Paul Walker via llvm-commits
llvm-commits at lists.llvm.org
Fri Jan 13 05:18:34 PST 2023
Author: Paul Walker
Date: 2023-01-13T13:16:42Z
New Revision: 22404099c48cff1c118cd4f6fd9e1acf7ff0fefb
URL: https://github.com/llvm/llvm-project/commit/22404099c48cff1c118cd4f6fd9e1acf7ff0fefb
DIFF: https://github.com/llvm/llvm-project/commit/22404099c48cff1c118cd4f6fd9e1acf7ff0fefb.diff
LOG: [SVE] Restrict SVE fixed length extload/truncstore combine to float and double types.

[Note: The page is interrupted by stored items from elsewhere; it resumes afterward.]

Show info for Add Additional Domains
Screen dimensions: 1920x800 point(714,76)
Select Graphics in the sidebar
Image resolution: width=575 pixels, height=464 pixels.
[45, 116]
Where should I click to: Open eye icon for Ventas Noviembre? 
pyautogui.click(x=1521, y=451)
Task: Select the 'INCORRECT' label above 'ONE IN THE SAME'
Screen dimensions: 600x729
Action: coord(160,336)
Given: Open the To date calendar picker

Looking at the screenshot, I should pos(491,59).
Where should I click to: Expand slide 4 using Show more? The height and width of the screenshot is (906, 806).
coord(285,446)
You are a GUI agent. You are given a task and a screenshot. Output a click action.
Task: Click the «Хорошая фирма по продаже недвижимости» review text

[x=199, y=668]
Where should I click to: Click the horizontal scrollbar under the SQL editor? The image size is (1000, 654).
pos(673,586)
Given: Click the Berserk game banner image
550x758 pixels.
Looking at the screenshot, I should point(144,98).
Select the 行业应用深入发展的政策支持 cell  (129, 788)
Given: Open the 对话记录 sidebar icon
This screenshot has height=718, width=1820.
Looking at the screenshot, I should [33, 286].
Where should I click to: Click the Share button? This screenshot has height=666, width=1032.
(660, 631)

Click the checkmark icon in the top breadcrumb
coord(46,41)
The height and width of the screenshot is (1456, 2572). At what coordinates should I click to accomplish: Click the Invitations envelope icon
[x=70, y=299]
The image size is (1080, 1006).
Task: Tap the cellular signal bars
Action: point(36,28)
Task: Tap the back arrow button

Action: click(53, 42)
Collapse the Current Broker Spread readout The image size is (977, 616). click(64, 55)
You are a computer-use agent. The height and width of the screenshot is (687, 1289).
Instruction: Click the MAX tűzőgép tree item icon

Prior to this patch we would create floating point extending load
and truncating store operations involving fp128 types, which we
cannot lower.
Fixes #58530
Differential Revision: https://reviews.llvm.org/D140318
Added:
llvm/test/CodeGen/AArch64/sve-fixed-length-fp128.ll
Modified:
llvm/lib/Target/AArch64/AArch64ISelLowering.cpp
Removed:
################################################################################
diff --git a/llvm/lib/Target/AArch64/AArch64ISelLowering.cpp b/llvm/lib/Target/AArch64/AArch64ISelLowering.cpp
index 24c72f95e0103..1bfce0d993fd2 100644
--- a/llvm/lib/Target/AArch64/AArch64ISelLowering.cpp
+++ b/llvm/lib/Target/AArch64/AArch64ISelLowering.cpp
@@ -19315,6 +19315,12 @@ static SDValue performSTORECombine(SDNode *N,
SDValue Chain = ST->getChain();
SDValue Value = ST->getValue();
SDValue Ptr = ST->getBasePtr();
+ EVT ValueVT = Value.getValueType();
+
+ auto hasValidElementTypeForFPTruncStore = [](EVT VT) {
+ EVT EltVT = VT.getVectorElementType();
+ return EltVT == MVT::f32 || EltVT == MVT::f64;
+ };
// If this is an FP_ROUND followed by a store, fold this into a truncating
// store. We can do this even if this is already a truncstore.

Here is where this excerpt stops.